The Federal Court judgement recognised that the “source of the Yawuru community’s traditional laws and customs … is the Bugarrigarra”. The court considered evidence about Yawuru traditional laws and customs relating to rai, the Yawuru language, the skin section system, kinship, malinyanu laws and customs, traditional stories, bush names, hunting, bush foods, looking after Country, speaking for Country, increase sites and permission requirements. The Court said that “when considered cumulatively, the evidence in relation to those matters demonstrated that the present Yawuru community still acknowledges and observes the traditional laws and customs which, since sovereignty, have constituted the normative system under which the native title rights and interests in issue are being claimed.” (Rubibi Community v State of Western Australia (No 6)  FCA 82 – Case Summary).
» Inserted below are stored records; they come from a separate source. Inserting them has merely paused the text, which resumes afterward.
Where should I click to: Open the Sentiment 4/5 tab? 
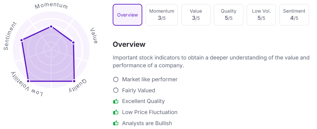coord(294,15)
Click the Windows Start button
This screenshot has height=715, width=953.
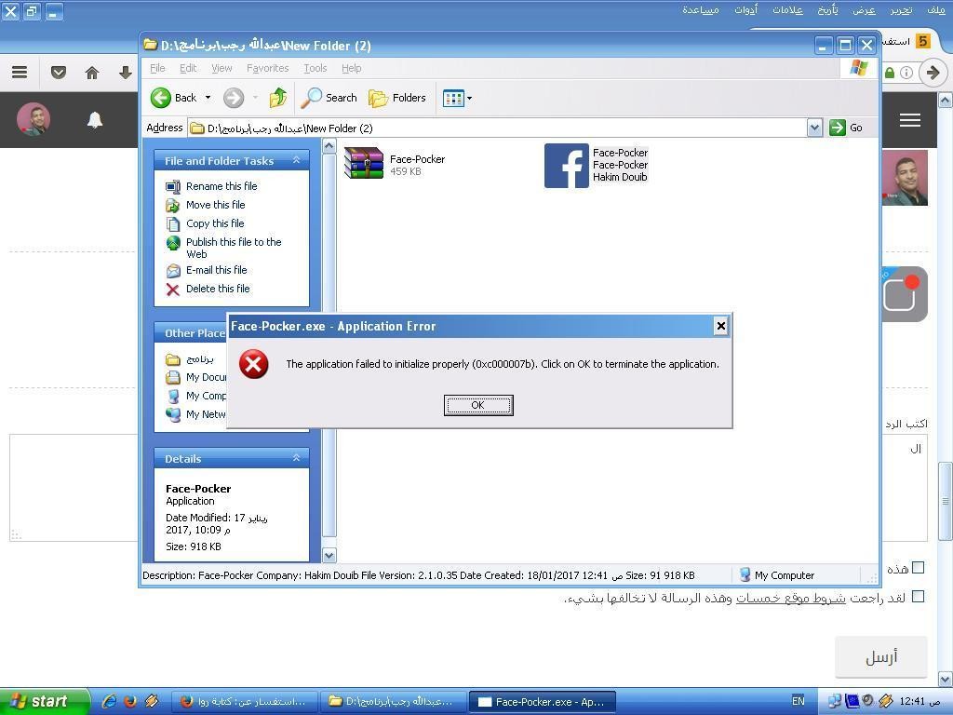pyautogui.click(x=39, y=701)
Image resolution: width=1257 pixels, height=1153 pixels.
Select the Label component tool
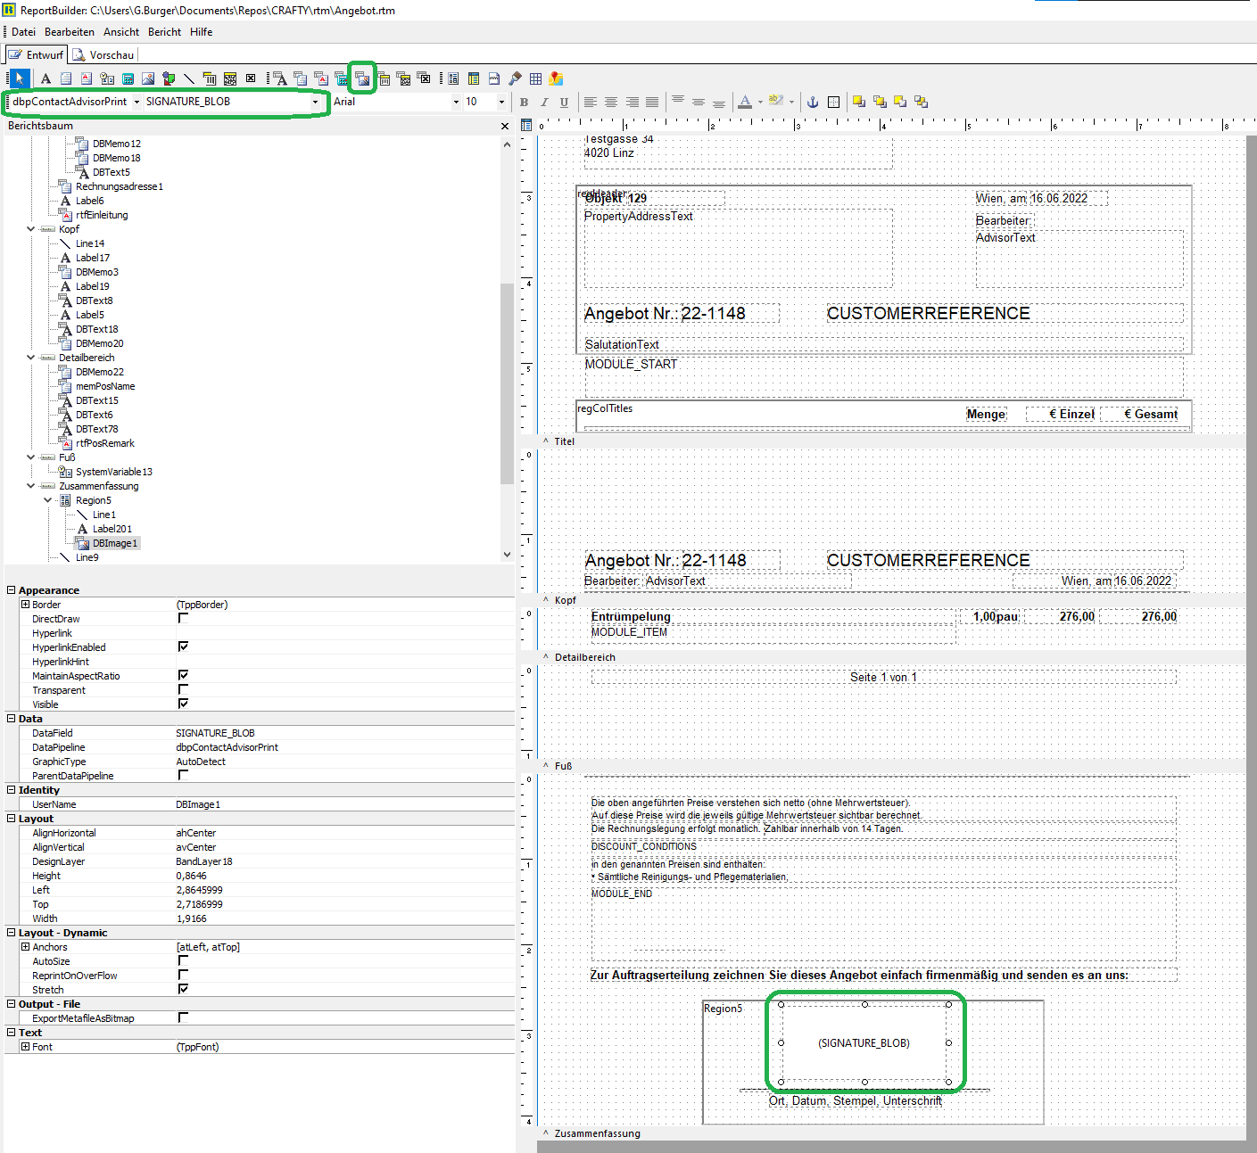(x=45, y=78)
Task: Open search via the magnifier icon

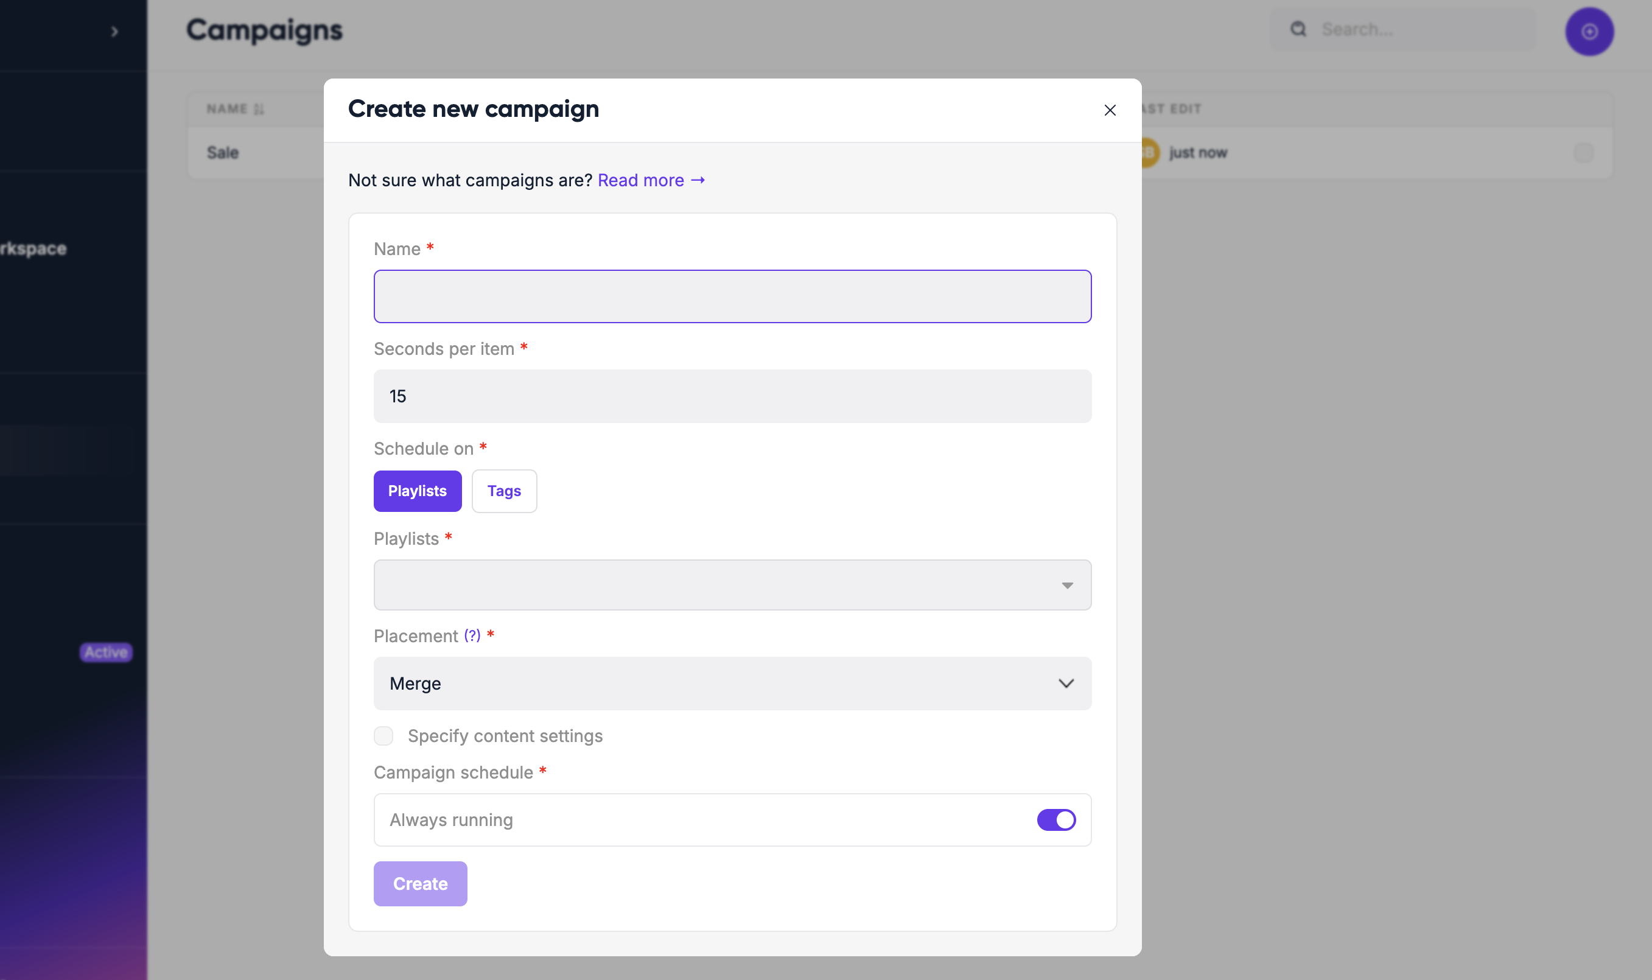Action: [1298, 29]
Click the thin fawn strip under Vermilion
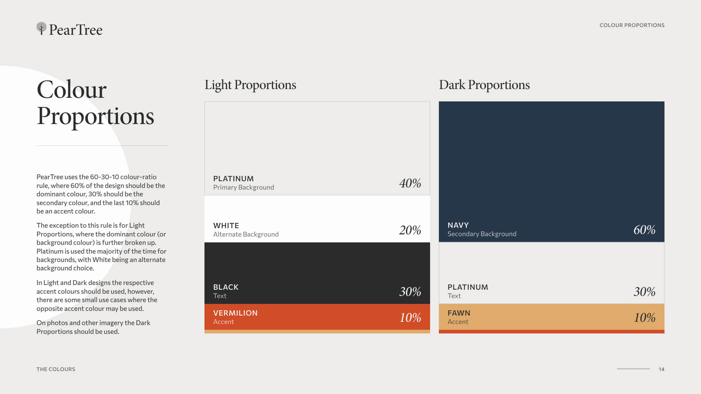 click(317, 332)
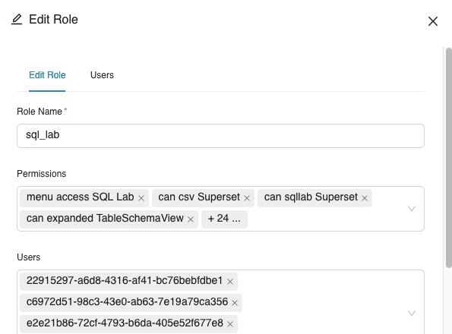Expand the Permissions dropdown arrow
The image size is (452, 334).
point(412,209)
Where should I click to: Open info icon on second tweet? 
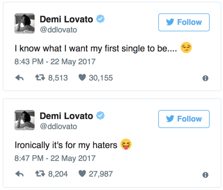click(206, 174)
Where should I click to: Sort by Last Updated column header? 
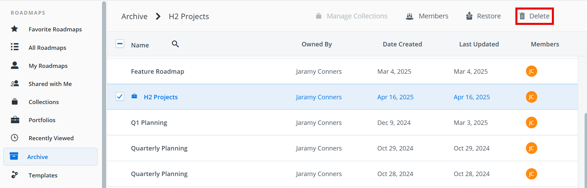click(479, 44)
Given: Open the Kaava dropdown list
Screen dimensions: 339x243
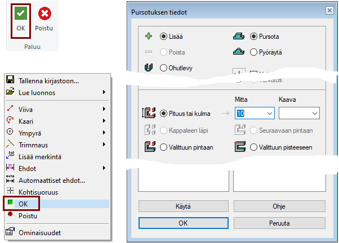Looking at the screenshot, I should [314, 113].
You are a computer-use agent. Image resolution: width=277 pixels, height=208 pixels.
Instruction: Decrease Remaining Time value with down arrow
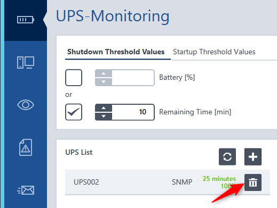coord(104,117)
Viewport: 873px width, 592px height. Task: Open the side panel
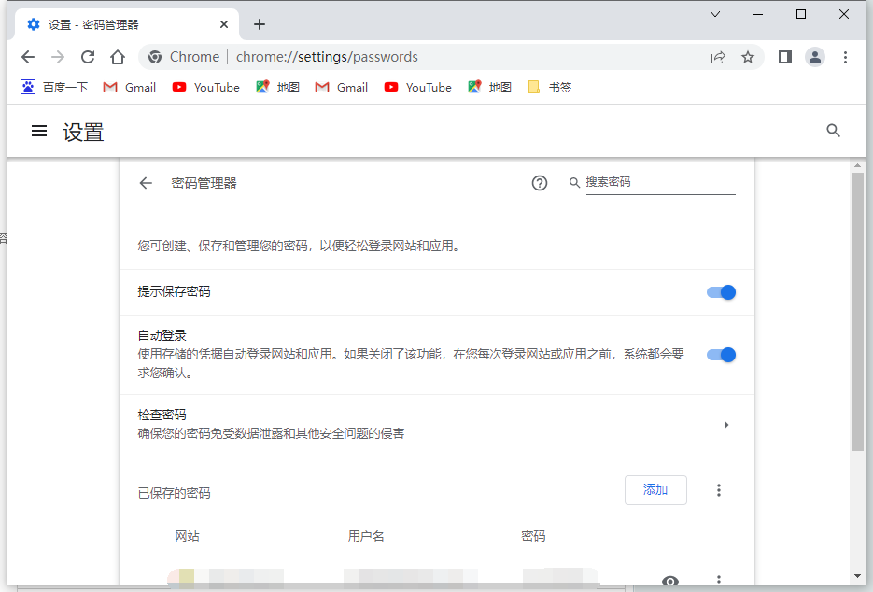click(785, 57)
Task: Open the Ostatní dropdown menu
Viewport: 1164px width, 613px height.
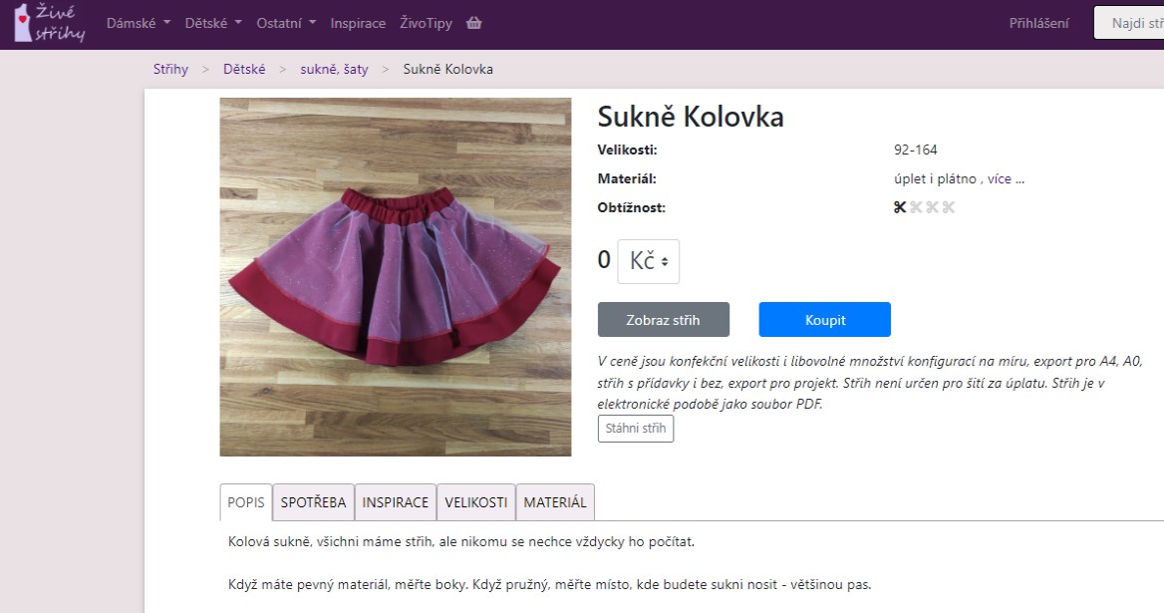Action: (x=286, y=23)
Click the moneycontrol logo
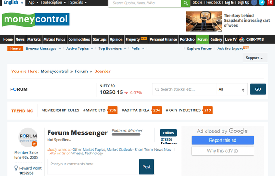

You can read the determination here.
Following the Yawuru native title determinations, Yawuru negotiated the Yawuru Agreements with the Western Australian Government. The Yawuru Agreements include two Indigenous Land Use Agreements (ILUAs) – The Yawuru Area Agreement and the Yawuru Prescribed Body Corporate Agreement, registered by the National Native Title Tribunal on 6 August 2010. The signatories to the Agreements are the State of Western Australia, the Shire of Broome and the Yawuru Native Title Holders Aboriginal Corporation.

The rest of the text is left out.